Hindsight is 20:20, as the famous phrase goes. We’ve been treated to a lot of it lately from private equity chiefs.
One example came this week from Guy Hands, founder of buyout house Terra Firma, who criticised the boom-time private equity practice of “pass-the-parcel” deals, or secondary buyouts. “We saw an increasing number of pass-the-parcel transactions between general partners, where limited partners essentially retained the same asset while paying fees and carry each time it changed hands,” Hands told an audience in Berlin.
Meanwhile, Carlyle Group co-founder David Rubenstein highlighted errors made by both bankers and private equity firms in terms of the vast amount of capital deployed during 2005 to 2007 in deals characterised by high multiples and large leverage ratios. “I analogise it to sex,” Rubenstein said in an off-the-cuff speech in New York last week. “You realise there were certain things you shouldn't do, but the urge is there and you can't resist.”
Rubenstein’s choice of analogy raised some eyebrows, but his candour is commendable.
While some will argue the industry cannot afford to admit it used tactics it now deems questionable, comments like Rubenstein’s and Hands' are an important part of the asset class’ evolution. Analysis, self-criticism and dialogue – things that many GPs have ignored in the past – can provide a foundation to teach up-and-coming managers to avoid the repetition of past errors.

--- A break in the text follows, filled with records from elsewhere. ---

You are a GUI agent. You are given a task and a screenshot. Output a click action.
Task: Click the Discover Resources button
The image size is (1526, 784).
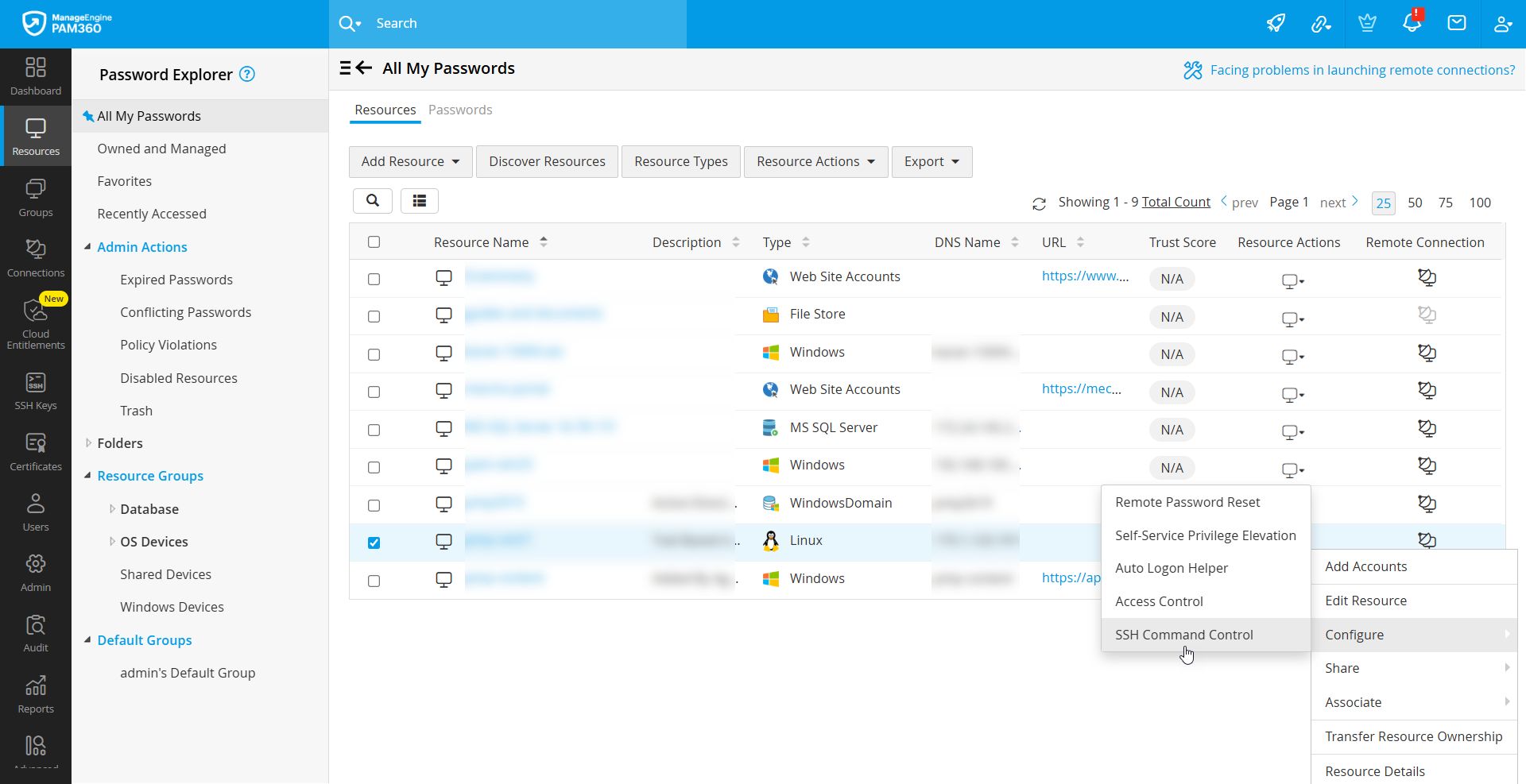point(547,162)
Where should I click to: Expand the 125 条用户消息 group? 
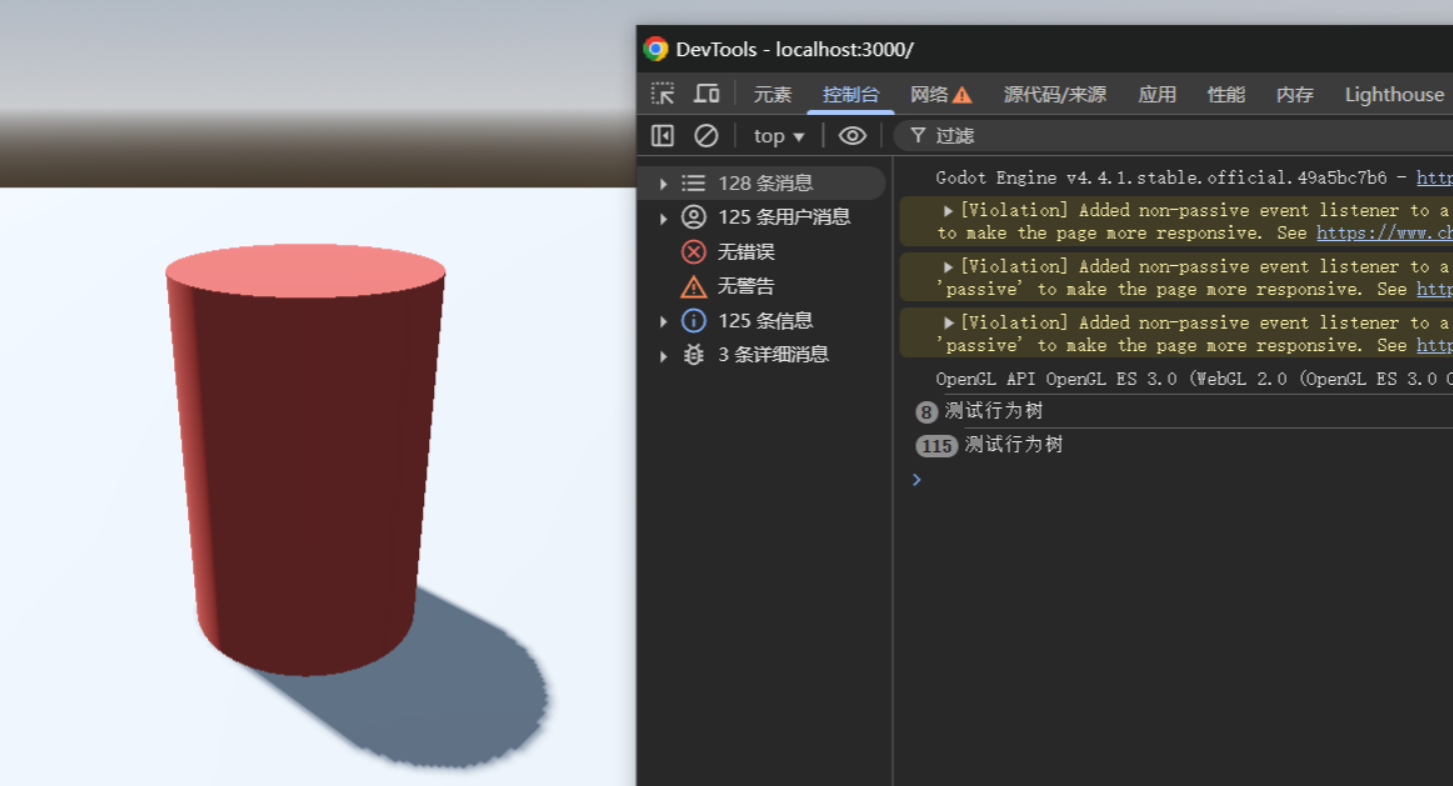point(663,218)
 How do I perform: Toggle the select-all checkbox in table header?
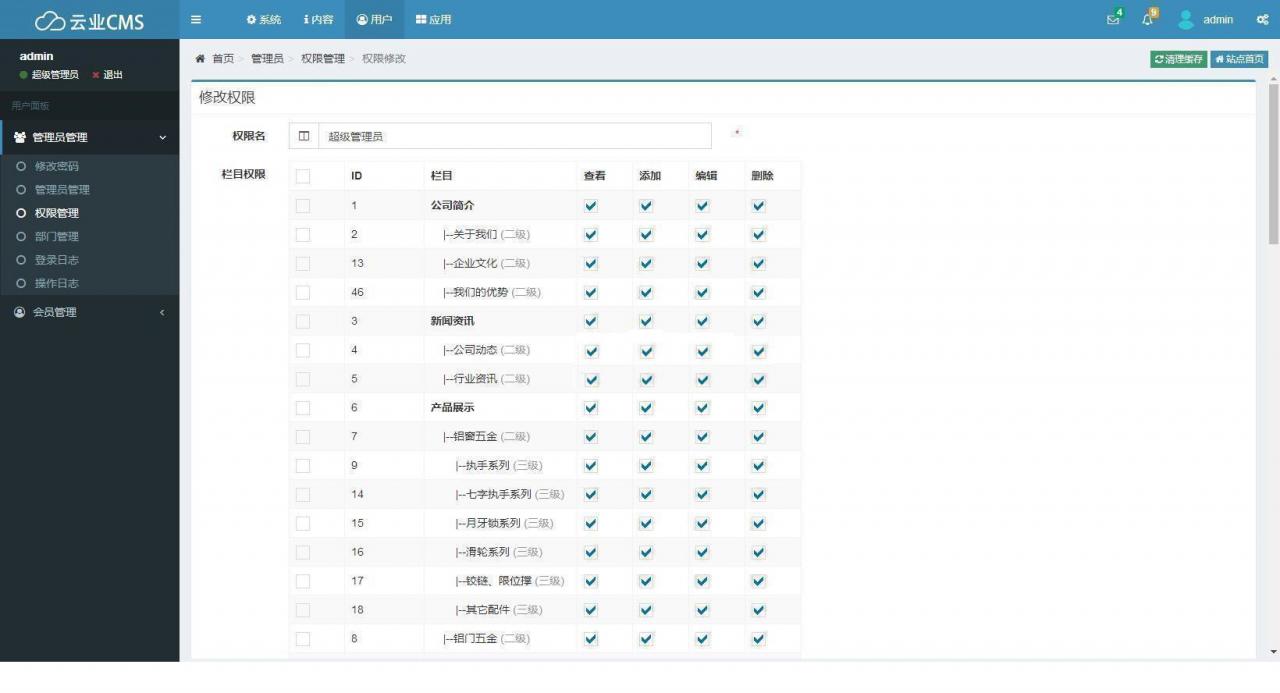tap(303, 176)
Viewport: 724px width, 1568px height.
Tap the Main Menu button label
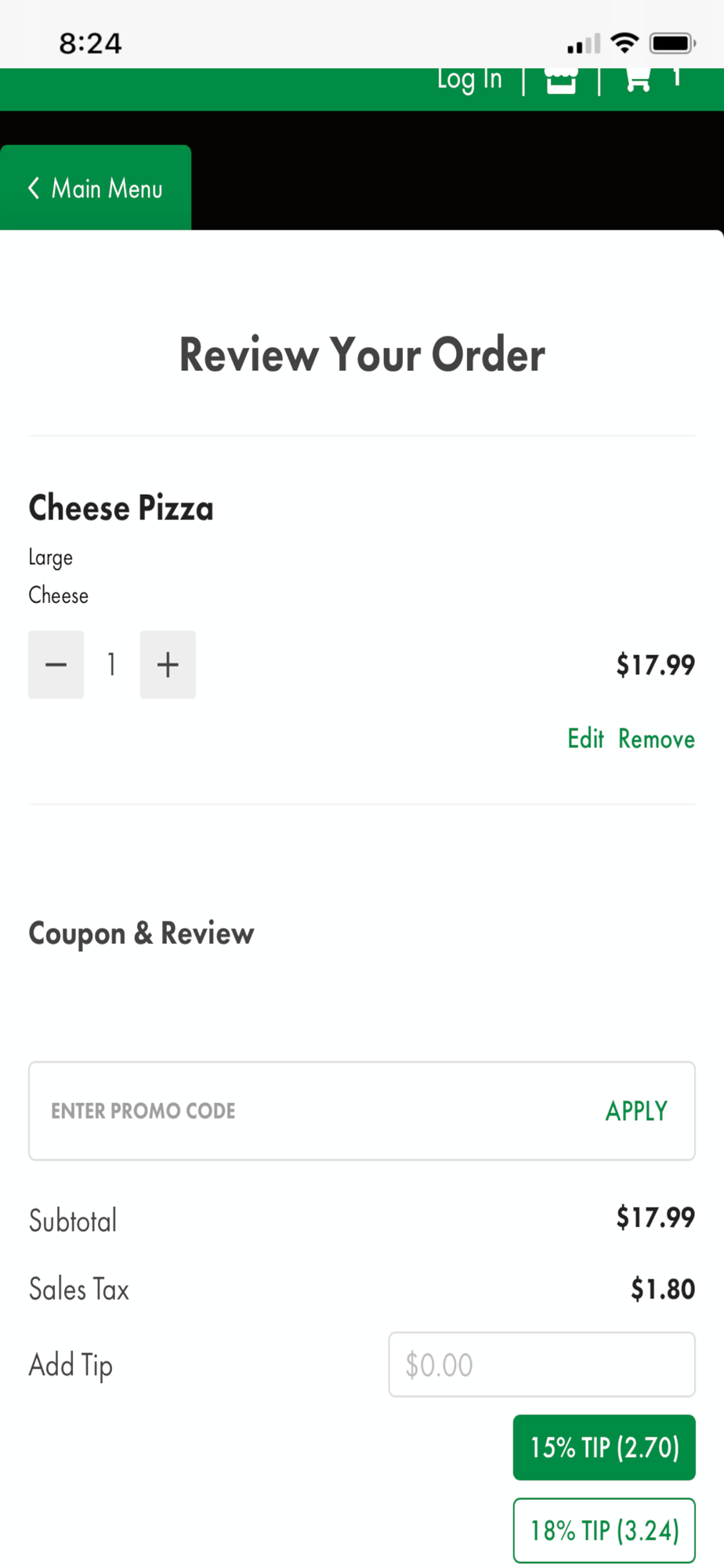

Constructive criticism also spurs creativity, a trait Henry Kravis singled out on Wednesday as crucial for any private equity firms that hope to survive this market dislocation. “You have to think out of the box about our business and recalibrate it,” the Kohlberg Kravis Roberts co-founder said, acknowledging that leverage will be scarce and deals smaller going forward. “All of us will have to adapt. We have to change the way we do business. If we don’t, we simply will be left out.”
Candid debates about private equity’s pros and cons – and how best to affront changing market dynamics – are also healthy for the industry's observers. KKR advisor George Fisher last week highlighted the industry’s continuing PR problem; seeing private equity’s leaders publicly discuss past shortcomings and future strengths may have the added benefit of demystifying and humanising the industry for a wary public.
To be sure, and as we suggested in our last Friday Letter, conference talk alone is not going to fix the financial crisis, nor deposit private equity back into a boom. But pooling frank assessments of the industry’s past pitfalls and future potential is an important step for an asset class facing the most complicated challenge in its short history.